Let’s deal with those questions in reverse order: “Do you consider it cheating”- no, whatever gets the work done, as far as I’m concerned. You can be snobbish about it – and some use it well and some use it badly, but as long you’re not stealing someone else’s photos wholesale, then nothing is cheating.
“What is it?/How does it work?”. Ok, firstly I may have overstated it, by “Instant photoreference” what I really mean is that I pencil the page as I think it needs to be pencilled, largely without recourse to photoreference, then as I draw I hit hands or poses that I think are weak (or, more accureatly, are so well trodden by me that even I’m bored with how they look ) so I’ll take a quick photo using my iPhone and then just ink that directly over the pencilled thing. I don’t (usually) repencil, I just wrap it in and try and make it look like it belongs with the page that I’m currently working on. If it’s a car I might try and find online reference of a random vehicle and draw that in the inks (often what I’m looking for are the details rather than the specific image, so a car at 3/4 view in a photo may be used by me to draw a car that’s entirely front on, or from a totally unrelated angle).
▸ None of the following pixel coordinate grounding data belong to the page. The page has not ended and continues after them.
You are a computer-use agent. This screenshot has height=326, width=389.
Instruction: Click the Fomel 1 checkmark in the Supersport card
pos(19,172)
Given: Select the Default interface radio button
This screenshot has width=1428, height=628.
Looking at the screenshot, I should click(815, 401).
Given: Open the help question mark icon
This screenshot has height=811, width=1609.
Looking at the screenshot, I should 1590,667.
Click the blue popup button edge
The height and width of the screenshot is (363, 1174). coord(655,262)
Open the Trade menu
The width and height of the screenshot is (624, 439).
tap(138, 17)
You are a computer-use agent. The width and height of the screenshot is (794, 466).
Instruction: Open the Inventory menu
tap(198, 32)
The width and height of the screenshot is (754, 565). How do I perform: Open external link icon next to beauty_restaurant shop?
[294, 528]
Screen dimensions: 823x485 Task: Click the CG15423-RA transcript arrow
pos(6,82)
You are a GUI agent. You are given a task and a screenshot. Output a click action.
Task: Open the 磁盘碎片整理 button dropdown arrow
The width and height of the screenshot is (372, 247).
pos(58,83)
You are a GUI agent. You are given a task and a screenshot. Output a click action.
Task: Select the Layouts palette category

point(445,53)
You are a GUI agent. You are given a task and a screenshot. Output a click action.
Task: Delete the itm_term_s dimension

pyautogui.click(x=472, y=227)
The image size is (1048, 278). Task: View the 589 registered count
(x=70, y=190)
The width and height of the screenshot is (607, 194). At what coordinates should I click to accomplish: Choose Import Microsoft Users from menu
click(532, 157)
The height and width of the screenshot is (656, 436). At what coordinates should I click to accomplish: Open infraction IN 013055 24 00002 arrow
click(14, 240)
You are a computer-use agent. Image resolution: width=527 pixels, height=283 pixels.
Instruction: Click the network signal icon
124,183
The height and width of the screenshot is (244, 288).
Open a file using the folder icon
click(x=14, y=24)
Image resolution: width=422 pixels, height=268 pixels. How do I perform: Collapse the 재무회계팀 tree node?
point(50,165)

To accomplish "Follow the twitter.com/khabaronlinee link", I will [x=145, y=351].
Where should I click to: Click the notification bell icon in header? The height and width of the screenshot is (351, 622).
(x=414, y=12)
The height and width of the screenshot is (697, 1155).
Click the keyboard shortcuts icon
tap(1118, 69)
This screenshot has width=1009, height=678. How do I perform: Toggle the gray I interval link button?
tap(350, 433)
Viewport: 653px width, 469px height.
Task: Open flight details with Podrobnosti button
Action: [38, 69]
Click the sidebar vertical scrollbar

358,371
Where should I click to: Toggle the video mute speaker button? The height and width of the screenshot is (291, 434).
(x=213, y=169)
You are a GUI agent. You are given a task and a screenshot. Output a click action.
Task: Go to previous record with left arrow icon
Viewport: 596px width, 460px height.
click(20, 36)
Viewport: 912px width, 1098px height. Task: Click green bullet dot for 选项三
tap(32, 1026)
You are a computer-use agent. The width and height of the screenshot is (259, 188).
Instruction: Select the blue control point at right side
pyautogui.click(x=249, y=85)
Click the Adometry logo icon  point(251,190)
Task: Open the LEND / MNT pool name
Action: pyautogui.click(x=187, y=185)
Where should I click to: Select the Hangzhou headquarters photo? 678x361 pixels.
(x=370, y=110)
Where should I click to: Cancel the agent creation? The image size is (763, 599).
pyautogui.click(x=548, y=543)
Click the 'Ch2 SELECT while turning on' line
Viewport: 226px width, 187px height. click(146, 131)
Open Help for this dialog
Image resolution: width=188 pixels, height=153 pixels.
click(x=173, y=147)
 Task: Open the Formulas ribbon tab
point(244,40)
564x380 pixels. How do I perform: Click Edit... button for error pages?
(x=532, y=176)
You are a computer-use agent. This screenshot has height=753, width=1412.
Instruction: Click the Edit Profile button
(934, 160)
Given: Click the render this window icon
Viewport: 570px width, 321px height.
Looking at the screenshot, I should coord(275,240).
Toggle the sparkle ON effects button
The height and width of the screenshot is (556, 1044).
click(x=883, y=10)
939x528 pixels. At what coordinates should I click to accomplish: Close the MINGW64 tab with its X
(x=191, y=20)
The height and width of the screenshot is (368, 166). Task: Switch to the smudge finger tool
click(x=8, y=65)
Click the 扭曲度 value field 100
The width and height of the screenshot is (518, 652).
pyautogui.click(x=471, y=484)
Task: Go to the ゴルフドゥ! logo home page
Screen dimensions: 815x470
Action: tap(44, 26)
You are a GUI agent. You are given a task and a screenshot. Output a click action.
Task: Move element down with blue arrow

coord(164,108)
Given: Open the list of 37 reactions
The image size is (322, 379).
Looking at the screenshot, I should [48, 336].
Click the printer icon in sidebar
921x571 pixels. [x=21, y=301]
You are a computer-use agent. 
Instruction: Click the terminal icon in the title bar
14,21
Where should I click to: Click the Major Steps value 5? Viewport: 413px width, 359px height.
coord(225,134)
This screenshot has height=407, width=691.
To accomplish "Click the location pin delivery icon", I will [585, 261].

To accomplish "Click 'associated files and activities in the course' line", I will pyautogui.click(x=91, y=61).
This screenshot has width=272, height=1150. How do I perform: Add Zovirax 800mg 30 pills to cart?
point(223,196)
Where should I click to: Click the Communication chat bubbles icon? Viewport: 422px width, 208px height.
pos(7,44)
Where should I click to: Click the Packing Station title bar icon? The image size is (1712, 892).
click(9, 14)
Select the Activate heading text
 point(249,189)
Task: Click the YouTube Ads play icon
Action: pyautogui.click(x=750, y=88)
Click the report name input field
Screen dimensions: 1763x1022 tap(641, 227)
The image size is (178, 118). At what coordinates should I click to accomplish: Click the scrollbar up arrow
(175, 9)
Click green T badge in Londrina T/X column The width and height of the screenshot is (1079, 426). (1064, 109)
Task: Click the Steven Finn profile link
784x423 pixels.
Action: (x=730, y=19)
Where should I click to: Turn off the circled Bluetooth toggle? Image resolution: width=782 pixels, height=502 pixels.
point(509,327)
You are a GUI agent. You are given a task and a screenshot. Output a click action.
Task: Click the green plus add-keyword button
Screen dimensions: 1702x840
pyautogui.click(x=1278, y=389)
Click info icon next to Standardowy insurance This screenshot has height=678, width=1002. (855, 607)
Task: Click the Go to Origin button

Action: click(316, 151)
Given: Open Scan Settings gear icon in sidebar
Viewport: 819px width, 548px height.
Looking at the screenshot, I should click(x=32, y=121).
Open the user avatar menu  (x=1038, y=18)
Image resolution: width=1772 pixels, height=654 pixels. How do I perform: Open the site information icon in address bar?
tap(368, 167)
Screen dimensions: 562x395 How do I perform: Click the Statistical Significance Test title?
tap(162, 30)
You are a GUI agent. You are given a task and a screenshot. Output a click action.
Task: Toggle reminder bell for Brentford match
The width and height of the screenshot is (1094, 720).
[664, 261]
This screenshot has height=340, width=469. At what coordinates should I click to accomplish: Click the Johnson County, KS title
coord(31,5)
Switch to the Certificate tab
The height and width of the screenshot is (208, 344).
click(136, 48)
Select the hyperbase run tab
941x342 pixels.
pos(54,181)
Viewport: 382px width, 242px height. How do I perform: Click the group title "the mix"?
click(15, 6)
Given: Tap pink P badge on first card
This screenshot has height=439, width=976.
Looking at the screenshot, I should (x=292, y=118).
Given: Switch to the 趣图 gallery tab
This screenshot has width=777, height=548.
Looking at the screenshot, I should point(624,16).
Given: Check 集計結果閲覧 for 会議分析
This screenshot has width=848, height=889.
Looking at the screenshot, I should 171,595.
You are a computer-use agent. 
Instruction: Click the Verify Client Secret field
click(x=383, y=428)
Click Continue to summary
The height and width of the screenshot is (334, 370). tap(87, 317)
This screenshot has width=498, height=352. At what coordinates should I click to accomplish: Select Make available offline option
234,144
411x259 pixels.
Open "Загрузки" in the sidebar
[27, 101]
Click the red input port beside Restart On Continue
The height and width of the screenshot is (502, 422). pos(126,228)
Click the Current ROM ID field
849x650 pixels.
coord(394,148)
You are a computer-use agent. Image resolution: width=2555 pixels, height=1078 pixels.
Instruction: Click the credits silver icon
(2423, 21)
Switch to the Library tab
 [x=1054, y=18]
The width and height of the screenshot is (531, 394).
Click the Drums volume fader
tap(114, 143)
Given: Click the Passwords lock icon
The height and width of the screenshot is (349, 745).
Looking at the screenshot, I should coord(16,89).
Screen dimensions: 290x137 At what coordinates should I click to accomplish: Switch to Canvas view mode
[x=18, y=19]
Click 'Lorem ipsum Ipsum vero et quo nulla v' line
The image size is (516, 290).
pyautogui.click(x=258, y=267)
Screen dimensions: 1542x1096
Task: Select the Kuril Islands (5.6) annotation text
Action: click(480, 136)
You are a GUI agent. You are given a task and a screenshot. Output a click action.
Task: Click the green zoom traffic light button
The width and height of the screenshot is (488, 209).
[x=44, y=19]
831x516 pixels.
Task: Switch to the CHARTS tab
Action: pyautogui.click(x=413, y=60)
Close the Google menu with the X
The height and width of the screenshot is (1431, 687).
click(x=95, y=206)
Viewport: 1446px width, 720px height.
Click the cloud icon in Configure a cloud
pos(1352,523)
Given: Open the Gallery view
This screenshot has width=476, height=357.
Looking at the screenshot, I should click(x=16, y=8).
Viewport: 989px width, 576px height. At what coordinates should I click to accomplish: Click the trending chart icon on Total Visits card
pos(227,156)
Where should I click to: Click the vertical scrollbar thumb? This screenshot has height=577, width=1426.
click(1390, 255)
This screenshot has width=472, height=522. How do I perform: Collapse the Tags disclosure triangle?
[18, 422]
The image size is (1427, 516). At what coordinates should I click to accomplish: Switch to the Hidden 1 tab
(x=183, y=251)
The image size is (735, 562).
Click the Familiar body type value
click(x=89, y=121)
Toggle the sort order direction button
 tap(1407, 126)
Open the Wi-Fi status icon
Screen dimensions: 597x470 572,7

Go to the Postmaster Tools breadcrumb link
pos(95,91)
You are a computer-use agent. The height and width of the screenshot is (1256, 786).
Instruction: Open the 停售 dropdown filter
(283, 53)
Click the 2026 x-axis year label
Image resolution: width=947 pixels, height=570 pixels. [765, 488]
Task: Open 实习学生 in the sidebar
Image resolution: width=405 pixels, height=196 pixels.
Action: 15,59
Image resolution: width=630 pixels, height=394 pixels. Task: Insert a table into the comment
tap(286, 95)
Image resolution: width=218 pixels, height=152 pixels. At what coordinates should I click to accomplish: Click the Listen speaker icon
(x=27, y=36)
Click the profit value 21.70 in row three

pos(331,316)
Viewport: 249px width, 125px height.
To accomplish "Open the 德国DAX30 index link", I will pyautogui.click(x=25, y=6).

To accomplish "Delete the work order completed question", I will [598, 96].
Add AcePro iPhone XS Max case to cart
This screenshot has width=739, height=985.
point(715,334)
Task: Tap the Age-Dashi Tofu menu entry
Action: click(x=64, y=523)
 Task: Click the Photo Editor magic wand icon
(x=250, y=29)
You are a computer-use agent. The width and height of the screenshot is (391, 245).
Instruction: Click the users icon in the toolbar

I try not to let the photos dictate the drawing, and I often piecemeal bits of poses together so that it still feels like my pencils. The big no-no on photos, I think, is to literally trace or copy them leaving you with an obviously acted moment in a drawn image. Sometimes it’s ok – when you’re dealing with a vehicles. I did a war story using photos of a model plane that I’d built, literally tracing the photos – for the first dozen or so pages, by the end I was so familiar with the vehicle I could freehand it, and the image had more life.